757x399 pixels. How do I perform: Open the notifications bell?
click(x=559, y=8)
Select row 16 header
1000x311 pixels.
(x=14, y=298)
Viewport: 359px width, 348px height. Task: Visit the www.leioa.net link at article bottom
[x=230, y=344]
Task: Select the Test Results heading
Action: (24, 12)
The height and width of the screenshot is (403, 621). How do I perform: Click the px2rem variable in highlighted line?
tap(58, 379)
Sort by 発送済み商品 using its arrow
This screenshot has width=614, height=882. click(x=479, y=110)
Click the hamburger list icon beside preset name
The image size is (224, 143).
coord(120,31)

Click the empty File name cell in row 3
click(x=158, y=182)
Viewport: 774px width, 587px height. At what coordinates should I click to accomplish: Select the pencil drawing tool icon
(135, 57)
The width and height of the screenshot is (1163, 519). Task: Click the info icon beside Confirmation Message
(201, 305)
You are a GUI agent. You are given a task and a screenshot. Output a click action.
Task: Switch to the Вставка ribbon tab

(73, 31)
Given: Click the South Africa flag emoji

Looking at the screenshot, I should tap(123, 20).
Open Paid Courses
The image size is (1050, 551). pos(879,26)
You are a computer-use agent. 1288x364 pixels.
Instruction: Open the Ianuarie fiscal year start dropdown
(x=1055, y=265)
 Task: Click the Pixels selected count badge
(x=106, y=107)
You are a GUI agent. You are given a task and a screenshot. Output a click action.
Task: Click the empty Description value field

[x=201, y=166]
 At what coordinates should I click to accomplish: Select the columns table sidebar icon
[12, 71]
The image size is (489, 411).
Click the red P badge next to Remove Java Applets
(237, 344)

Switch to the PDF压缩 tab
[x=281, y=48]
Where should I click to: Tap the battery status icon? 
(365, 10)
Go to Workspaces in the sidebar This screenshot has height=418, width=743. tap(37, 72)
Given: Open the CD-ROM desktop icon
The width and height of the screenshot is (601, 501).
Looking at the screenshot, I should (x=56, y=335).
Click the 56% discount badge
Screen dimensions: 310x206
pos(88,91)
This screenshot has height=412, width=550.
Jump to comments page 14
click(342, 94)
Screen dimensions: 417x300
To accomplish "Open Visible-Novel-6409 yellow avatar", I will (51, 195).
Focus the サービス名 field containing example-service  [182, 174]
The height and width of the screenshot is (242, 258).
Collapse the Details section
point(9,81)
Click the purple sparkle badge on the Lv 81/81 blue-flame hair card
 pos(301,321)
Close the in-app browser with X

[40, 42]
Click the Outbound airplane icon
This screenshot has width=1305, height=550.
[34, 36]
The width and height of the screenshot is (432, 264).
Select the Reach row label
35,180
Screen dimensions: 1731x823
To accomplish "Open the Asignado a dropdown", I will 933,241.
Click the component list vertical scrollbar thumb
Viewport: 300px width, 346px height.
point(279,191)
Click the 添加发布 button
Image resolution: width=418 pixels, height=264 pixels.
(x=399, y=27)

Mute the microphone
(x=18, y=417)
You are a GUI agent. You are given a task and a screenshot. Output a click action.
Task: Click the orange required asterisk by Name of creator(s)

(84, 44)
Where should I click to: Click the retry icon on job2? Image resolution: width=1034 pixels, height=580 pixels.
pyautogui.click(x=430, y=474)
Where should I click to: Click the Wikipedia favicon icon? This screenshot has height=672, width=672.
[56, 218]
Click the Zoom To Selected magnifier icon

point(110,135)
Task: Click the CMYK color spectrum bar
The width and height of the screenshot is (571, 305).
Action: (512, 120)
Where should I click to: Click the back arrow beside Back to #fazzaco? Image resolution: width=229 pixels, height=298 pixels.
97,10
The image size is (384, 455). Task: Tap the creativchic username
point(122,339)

*-*-*

[EXERCISE GOAL]
Make sure every record is repeated exactly.

[FINAL ANSWER]
757x399 pixels. How do I perform: Open the notifications bell?
click(x=559, y=8)
Select row 16 header
1000x311 pixels.
(x=14, y=298)
Viewport: 359px width, 348px height. Task: Visit the www.leioa.net link at article bottom
[x=230, y=344]
Task: Select the Test Results heading
Action: (24, 12)
The height and width of the screenshot is (403, 621). How do I perform: Click the px2rem variable in highlighted line?
tap(58, 379)
Sort by 発送済み商品 using its arrow
This screenshot has width=614, height=882. click(x=479, y=110)
Click the hamburger list icon beside preset name
The image size is (224, 143).
coord(120,31)

Click the empty File name cell in row 3
click(x=158, y=182)
Viewport: 774px width, 587px height. At what coordinates should I click to accomplish: Select the pencil drawing tool icon
(135, 57)
The width and height of the screenshot is (1163, 519). Task: Click the info icon beside Confirmation Message
(201, 305)
You are a GUI agent. You are given a task and a screenshot. Output a click action.
Task: Switch to the Вставка ribbon tab

(73, 31)
Given: Click the South Africa flag emoji

Looking at the screenshot, I should tap(123, 20).
Open Paid Courses
The image size is (1050, 551). pos(879,26)
You are a computer-use agent. 1288x364 pixels.
Instruction: Open the Ianuarie fiscal year start dropdown
(x=1055, y=265)
 Task: Click the Pixels selected count badge
(x=106, y=107)
You are a GUI agent. You are given a task and a screenshot. Output a click action.
Task: Click the empty Description value field

[x=201, y=166]
 At what coordinates should I click to accomplish: Select the columns table sidebar icon
[12, 71]
The image size is (489, 411).
Click the red P badge next to Remove Java Applets
(237, 344)

Switch to the PDF压缩 tab
[x=281, y=48]
Where should I click to: Tap the battery status icon? 
(365, 10)
Go to Workspaces in the sidebar This screenshot has height=418, width=743. tap(37, 72)
Given: Open the CD-ROM desktop icon
The width and height of the screenshot is (601, 501).
Looking at the screenshot, I should (x=56, y=335).
Click the 56% discount badge
Screen dimensions: 310x206
pos(88,91)
This screenshot has height=412, width=550.
Jump to comments page 14
click(342, 94)
Screen dimensions: 417x300
To accomplish "Open Visible-Novel-6409 yellow avatar", I will (51, 195).
Focus the サービス名 field containing example-service  [182, 174]
The height and width of the screenshot is (242, 258).
Collapse the Details section
point(9,81)
Click the purple sparkle badge on the Lv 81/81 blue-flame hair card
 pos(301,321)
Close the in-app browser with X

[40, 42]
Click the Outbound airplane icon
This screenshot has width=1305, height=550.
[34, 36]
The width and height of the screenshot is (432, 264).
Select the Reach row label
35,180
Screen dimensions: 1731x823
To accomplish "Open the Asignado a dropdown", I will 933,241.
Click the component list vertical scrollbar thumb
Viewport: 300px width, 346px height.
point(279,191)
Click the 添加发布 button
Image resolution: width=418 pixels, height=264 pixels.
(x=399, y=27)

Mute the microphone
(x=18, y=417)
You are a GUI agent. You are given a task and a screenshot. Output a click action.
Task: Click the orange required asterisk by Name of creator(s)

(84, 44)
Where should I click to: Click the retry icon on job2? Image resolution: width=1034 pixels, height=580 pixels.
pyautogui.click(x=430, y=474)
Where should I click to: Click the Wikipedia favicon icon? This screenshot has height=672, width=672.
[56, 218]
Click the Zoom To Selected magnifier icon

point(110,135)
Task: Click the CMYK color spectrum bar
The width and height of the screenshot is (571, 305).
Action: (512, 120)
Where should I click to: Click the back arrow beside Back to #fazzaco? Image resolution: width=229 pixels, height=298 pixels.
97,10
The image size is (384, 455). Task: Tap the creativchic username
point(122,339)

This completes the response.